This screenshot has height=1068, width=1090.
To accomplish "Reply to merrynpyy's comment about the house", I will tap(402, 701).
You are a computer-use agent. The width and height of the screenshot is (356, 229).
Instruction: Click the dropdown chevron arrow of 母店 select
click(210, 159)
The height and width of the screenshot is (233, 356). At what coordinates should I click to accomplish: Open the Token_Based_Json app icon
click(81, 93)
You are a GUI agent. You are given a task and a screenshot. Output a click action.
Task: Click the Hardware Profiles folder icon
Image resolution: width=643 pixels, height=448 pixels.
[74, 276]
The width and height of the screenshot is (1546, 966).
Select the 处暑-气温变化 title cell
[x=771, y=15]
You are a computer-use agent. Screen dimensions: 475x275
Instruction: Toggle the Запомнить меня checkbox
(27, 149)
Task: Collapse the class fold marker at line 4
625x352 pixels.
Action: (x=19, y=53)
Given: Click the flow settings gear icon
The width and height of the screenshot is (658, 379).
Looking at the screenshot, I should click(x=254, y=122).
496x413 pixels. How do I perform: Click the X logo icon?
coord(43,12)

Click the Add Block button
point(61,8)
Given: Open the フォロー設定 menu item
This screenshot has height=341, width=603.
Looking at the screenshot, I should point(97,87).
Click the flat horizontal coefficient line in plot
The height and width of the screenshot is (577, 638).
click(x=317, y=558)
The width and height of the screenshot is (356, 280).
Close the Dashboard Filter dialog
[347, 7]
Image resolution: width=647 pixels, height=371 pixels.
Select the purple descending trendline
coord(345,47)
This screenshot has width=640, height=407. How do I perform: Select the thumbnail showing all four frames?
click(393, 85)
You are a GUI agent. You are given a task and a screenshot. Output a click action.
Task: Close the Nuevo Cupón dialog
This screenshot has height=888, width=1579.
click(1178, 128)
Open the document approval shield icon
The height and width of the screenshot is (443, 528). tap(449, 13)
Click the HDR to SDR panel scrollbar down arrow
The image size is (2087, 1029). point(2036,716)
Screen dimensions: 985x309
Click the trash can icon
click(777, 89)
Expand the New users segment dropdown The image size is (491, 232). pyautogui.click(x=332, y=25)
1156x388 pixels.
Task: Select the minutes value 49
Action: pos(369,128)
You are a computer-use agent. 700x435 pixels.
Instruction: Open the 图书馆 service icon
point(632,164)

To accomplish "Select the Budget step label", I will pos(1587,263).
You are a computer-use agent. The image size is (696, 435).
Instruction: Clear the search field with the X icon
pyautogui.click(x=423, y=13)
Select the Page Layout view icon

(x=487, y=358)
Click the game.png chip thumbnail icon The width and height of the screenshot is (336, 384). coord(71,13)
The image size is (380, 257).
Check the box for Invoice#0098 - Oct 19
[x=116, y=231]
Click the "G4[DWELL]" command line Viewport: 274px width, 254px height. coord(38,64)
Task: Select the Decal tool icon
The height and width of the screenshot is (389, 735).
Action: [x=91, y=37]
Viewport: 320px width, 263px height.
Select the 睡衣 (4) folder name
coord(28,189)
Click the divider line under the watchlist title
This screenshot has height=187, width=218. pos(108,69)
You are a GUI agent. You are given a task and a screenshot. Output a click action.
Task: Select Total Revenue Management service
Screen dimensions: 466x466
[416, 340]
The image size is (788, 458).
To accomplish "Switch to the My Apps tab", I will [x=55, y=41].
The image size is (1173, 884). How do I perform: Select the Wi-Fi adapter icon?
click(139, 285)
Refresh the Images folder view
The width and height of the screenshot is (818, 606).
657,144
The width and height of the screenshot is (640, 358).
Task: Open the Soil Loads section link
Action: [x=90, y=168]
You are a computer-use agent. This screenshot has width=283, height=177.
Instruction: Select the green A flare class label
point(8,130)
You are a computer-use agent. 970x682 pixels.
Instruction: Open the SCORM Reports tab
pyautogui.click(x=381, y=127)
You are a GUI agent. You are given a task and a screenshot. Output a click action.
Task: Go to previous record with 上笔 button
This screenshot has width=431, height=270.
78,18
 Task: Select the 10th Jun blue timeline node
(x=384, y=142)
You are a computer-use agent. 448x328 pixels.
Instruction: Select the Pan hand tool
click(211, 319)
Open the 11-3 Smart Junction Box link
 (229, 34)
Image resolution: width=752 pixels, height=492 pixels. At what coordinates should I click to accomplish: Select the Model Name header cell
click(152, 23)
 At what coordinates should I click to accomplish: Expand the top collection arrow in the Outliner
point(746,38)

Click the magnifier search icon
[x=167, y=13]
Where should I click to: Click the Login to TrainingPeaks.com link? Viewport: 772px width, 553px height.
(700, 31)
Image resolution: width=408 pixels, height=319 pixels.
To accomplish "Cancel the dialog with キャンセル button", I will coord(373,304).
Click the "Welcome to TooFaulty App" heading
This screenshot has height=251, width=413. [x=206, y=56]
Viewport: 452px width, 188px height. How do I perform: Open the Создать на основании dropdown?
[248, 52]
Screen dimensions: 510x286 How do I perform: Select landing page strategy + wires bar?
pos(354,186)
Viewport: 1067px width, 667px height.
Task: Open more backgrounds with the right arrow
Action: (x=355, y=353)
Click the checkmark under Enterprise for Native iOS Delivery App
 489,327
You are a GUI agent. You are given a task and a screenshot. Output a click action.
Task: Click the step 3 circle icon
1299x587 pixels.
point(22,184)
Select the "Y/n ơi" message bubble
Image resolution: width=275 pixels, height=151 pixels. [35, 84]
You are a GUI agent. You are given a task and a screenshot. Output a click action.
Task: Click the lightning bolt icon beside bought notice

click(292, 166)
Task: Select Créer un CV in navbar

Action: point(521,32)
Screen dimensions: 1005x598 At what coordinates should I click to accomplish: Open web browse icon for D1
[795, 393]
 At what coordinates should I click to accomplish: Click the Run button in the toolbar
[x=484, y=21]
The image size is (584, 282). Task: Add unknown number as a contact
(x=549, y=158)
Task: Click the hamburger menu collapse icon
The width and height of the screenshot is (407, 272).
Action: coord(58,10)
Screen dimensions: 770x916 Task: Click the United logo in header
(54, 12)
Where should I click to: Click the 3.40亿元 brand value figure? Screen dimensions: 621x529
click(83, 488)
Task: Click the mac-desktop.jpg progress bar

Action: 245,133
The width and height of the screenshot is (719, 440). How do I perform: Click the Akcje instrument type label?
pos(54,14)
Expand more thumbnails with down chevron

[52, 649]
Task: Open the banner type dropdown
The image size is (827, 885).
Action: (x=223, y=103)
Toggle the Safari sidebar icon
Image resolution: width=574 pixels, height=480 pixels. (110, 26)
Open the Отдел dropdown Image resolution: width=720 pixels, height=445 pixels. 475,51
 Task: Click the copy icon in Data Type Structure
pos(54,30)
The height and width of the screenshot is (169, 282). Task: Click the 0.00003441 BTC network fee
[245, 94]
───
Reproduce the preceding entries exactly and completely.

This screenshot has height=1068, width=1090.
To accomplish "Reply to merrynpyy's comment about the house", I will tap(402, 701).
You are a computer-use agent. The width and height of the screenshot is (356, 229).
Instruction: Click the dropdown chevron arrow of 母店 select
click(210, 159)
The height and width of the screenshot is (233, 356). At what coordinates should I click to accomplish: Open the Token_Based_Json app icon
click(81, 93)
You are a GUI agent. You are given a task and a screenshot. Output a click action.
Task: Click the Hardware Profiles folder icon
Image resolution: width=643 pixels, height=448 pixels.
[74, 276]
The width and height of the screenshot is (1546, 966).
Select the 处暑-气温变化 title cell
[x=771, y=15]
You are a computer-use agent. Screen dimensions: 475x275
Instruction: Toggle the Запомнить меня checkbox
(27, 149)
Task: Collapse the class fold marker at line 4
625x352 pixels.
Action: (x=19, y=53)
Given: Click the flow settings gear icon
The width and height of the screenshot is (658, 379).
Looking at the screenshot, I should click(x=254, y=122).
496x413 pixels. How do I perform: Click the X logo icon?
coord(43,12)

Click the Add Block button
point(61,8)
Given: Open the フォロー設定 menu item
This screenshot has height=341, width=603.
Looking at the screenshot, I should point(97,87).
Click the flat horizontal coefficient line in plot
The height and width of the screenshot is (577, 638).
click(x=317, y=558)
The width and height of the screenshot is (356, 280).
Close the Dashboard Filter dialog
[347, 7]
Image resolution: width=647 pixels, height=371 pixels.
Select the purple descending trendline
coord(345,47)
This screenshot has width=640, height=407. How do I perform: Select the thumbnail showing all four frames?
click(393, 85)
You are a GUI agent. You are given a task and a screenshot. Output a click action.
Task: Close the Nuevo Cupón dialog
This screenshot has height=888, width=1579.
click(1178, 128)
Open the document approval shield icon
The height and width of the screenshot is (443, 528). tap(449, 13)
Click the HDR to SDR panel scrollbar down arrow
The image size is (2087, 1029). point(2036,716)
Screen dimensions: 985x309
Click the trash can icon
click(777, 89)
Expand the New users segment dropdown The image size is (491, 232). pyautogui.click(x=332, y=25)
1156x388 pixels.
Task: Select the minutes value 49
Action: pos(369,128)
You are a computer-use agent. 700x435 pixels.
Instruction: Open the 图书馆 service icon
point(632,164)

To accomplish "Select the Budget step label", I will pos(1587,263).
You are a computer-use agent. The image size is (696, 435).
Instruction: Clear the search field with the X icon
pyautogui.click(x=423, y=13)
Select the Page Layout view icon

(x=487, y=358)
Click the game.png chip thumbnail icon The width and height of the screenshot is (336, 384). coord(71,13)
The image size is (380, 257).
Check the box for Invoice#0098 - Oct 19
[x=116, y=231]
Click the "G4[DWELL]" command line Viewport: 274px width, 254px height. coord(38,64)
Task: Select the Decal tool icon
The height and width of the screenshot is (389, 735).
Action: [x=91, y=37]
Viewport: 320px width, 263px height.
Select the 睡衣 (4) folder name
coord(28,189)
Click the divider line under the watchlist title
This screenshot has height=187, width=218. pos(108,69)
You are a GUI agent. You are given a task and a screenshot. Output a click action.
Task: Select Total Revenue Management service
Screen dimensions: 466x466
[416, 340]
The image size is (788, 458).
To accomplish "Switch to the My Apps tab", I will [x=55, y=41].
The image size is (1173, 884). How do I perform: Select the Wi-Fi adapter icon?
click(139, 285)
Refresh the Images folder view
The width and height of the screenshot is (818, 606).
657,144
The width and height of the screenshot is (640, 358).
Task: Open the Soil Loads section link
Action: [x=90, y=168]
You are a computer-use agent. This screenshot has width=283, height=177.
Instruction: Select the green A flare class label
point(8,130)
You are a computer-use agent. 970x682 pixels.
Instruction: Open the SCORM Reports tab
pyautogui.click(x=381, y=127)
You are a GUI agent. You are given a task and a screenshot. Output a click action.
Task: Go to previous record with 上笔 button
This screenshot has width=431, height=270.
78,18
 Task: Select the 10th Jun blue timeline node
(x=384, y=142)
You are a computer-use agent. 448x328 pixels.
Instruction: Select the Pan hand tool
click(211, 319)
Open the 11-3 Smart Junction Box link
 (229, 34)
Image resolution: width=752 pixels, height=492 pixels. At what coordinates should I click to accomplish: Select the Model Name header cell
click(152, 23)
 At what coordinates should I click to accomplish: Expand the top collection arrow in the Outliner
point(746,38)

Click the magnifier search icon
[x=167, y=13]
Where should I click to: Click the Login to TrainingPeaks.com link? Viewport: 772px width, 553px height.
(700, 31)
Image resolution: width=408 pixels, height=319 pixels.
To accomplish "Cancel the dialog with キャンセル button", I will coord(373,304).
Click the "Welcome to TooFaulty App" heading
This screenshot has height=251, width=413. [x=206, y=56]
Viewport: 452px width, 188px height. How do I perform: Open the Создать на основании dropdown?
[248, 52]
Screen dimensions: 510x286 How do I perform: Select landing page strategy + wires bar?
pos(354,186)
Viewport: 1067px width, 667px height.
Task: Open more backgrounds with the right arrow
Action: (x=355, y=353)
Click the checkmark under Enterprise for Native iOS Delivery App
 489,327
You are a GUI agent. You are given a task and a screenshot. Output a click action.
Task: Click the step 3 circle icon
1299x587 pixels.
point(22,184)
Select the "Y/n ơi" message bubble
Image resolution: width=275 pixels, height=151 pixels. [35, 84]
You are a GUI agent. You are given a task and a screenshot. Output a click action.
Task: Click the lightning bolt icon beside bought notice

click(292, 166)
Task: Select Créer un CV in navbar

Action: point(521,32)
Screen dimensions: 1005x598 At what coordinates should I click to accomplish: Open web browse icon for D1
[795, 393]
 At what coordinates should I click to accomplish: Click the Run button in the toolbar
[x=484, y=21]
The image size is (584, 282). Task: Add unknown number as a contact
(x=549, y=158)
Task: Click the hamburger menu collapse icon
The width and height of the screenshot is (407, 272).
Action: coord(58,10)
Screen dimensions: 770x916 Task: Click the United logo in header
(54, 12)
Where should I click to: Click the 3.40亿元 brand value figure? Screen dimensions: 621x529
click(83, 488)
Task: Click the mac-desktop.jpg progress bar

Action: 245,133
The width and height of the screenshot is (719, 440). How do I perform: Click the Akcje instrument type label?
pos(54,14)
Expand more thumbnails with down chevron

[52, 649]
Task: Open the banner type dropdown
The image size is (827, 885).
Action: (x=223, y=103)
Toggle the Safari sidebar icon
Image resolution: width=574 pixels, height=480 pixels. (110, 26)
Open the Отдел dropdown Image resolution: width=720 pixels, height=445 pixels. 475,51
 Task: Click the copy icon in Data Type Structure
pos(54,30)
The height and width of the screenshot is (169, 282). Task: Click the 0.00003441 BTC network fee
[245, 94]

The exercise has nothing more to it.